Além desses leitos de transição, hoje também compramos leitos psiquiátricos. Em 2018, a Secretária de Saúde encerrou a compra de serviços nas comunidades terapêuticas, por uma série de razões - políticas, ideológicas, sanitárias -, e passou a comprar leitos de clínicas psiquiátricas. Nesse processo, algumas comunidades terapêuticas se tornaram clínicas psiquiátricas. Foi criado um acesso para a judicialização e também um acesso administrativo para que pacientes do SUS fossem internados em clínicas privadas de atendimento psiquiátrico, nas quais permanecem por até 90 dias. O custo disso representa, hoje, quase 60 milhões ao ano. No entanto, o processo está desenhado a partir de um modelo de credenciamento que é, também, obsoleto. 

Por isso, revisamos o processo para comprar esses leitos através de outro modelo.

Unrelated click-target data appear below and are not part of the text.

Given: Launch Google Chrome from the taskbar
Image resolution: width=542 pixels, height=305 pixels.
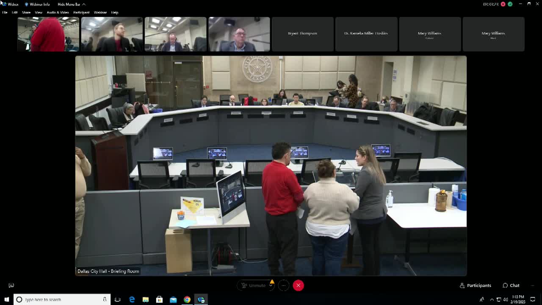Looking at the screenshot, I should (187, 299).
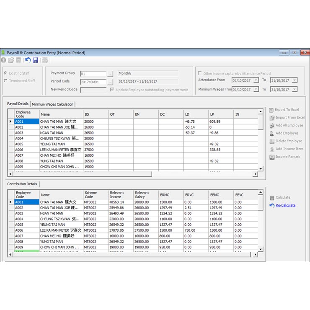Toggle Update Employee outstanding payment record checkbox

pyautogui.click(x=112, y=90)
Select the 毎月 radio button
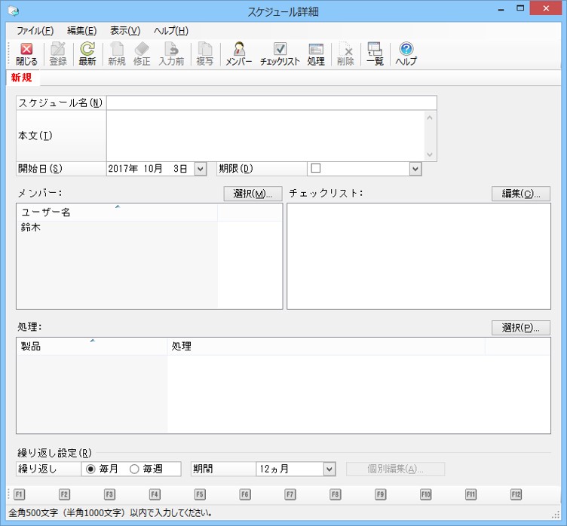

Esses hospitais serão transformados em complementares ao SUS e vão atuar como rede privada dentro do Sistema, mas com leitos exclusivos para o SUS. Nossa expectativa é que, com isso, possamos sair dos atuais gastos de 60 milhões para, no máximo, 20 milhões por ano. Pretendemos, inclusive, reverter parte desse dinheiro excedente em cofinanciamento para ampliação da rede de atenção psicossocial do estado – para Centros de Atenção Psicossocial, residências terapêuticas, ambulatórios de saúde mental e também para a abertura de leitos de psiquiatria nos hospitais gerais.

 

A opção pelo modelo de mosaico na gestão hospitalar - comportando a Fundação iNOVA, as Os, os hospitais próprios sob a administração pública direta, a contratação de hospitais filantrópicos e a compra direta de leitos junto a prestadores privados - é motivada principalmente por essa necessidade de equilíbrio na correlação de forças entre os diferentes atores? Ou esse modelo é considerado pela Sesa também superior do ponto de vista da racionalidade administrativa? Em que medida este mosaico de situações favorece a oferta e a gestão hospitalar estadual? 

Um Estado forte é um Estado que consegue dominar diversos modelos, ter um grau de flexibilidade e que aprofunde do ponto de vista normativo, organizacional, do comando político da política pública… Nesse sentido, estamos trabalhando agora com a construção de uma subsecretaria que vai precisar ter um perfil de competências que dê conta das dimensões normativas, jurídicas, administrativas, da garantia do acesso tanto na contratualização com a filantropia, com as OSs, com as empresas públicas - a EBSERH no Hospital das Clínicas - e com a Fundação iNOVA. O Estado precisa ser forte e dominar todos os seus marcos jurídicos. 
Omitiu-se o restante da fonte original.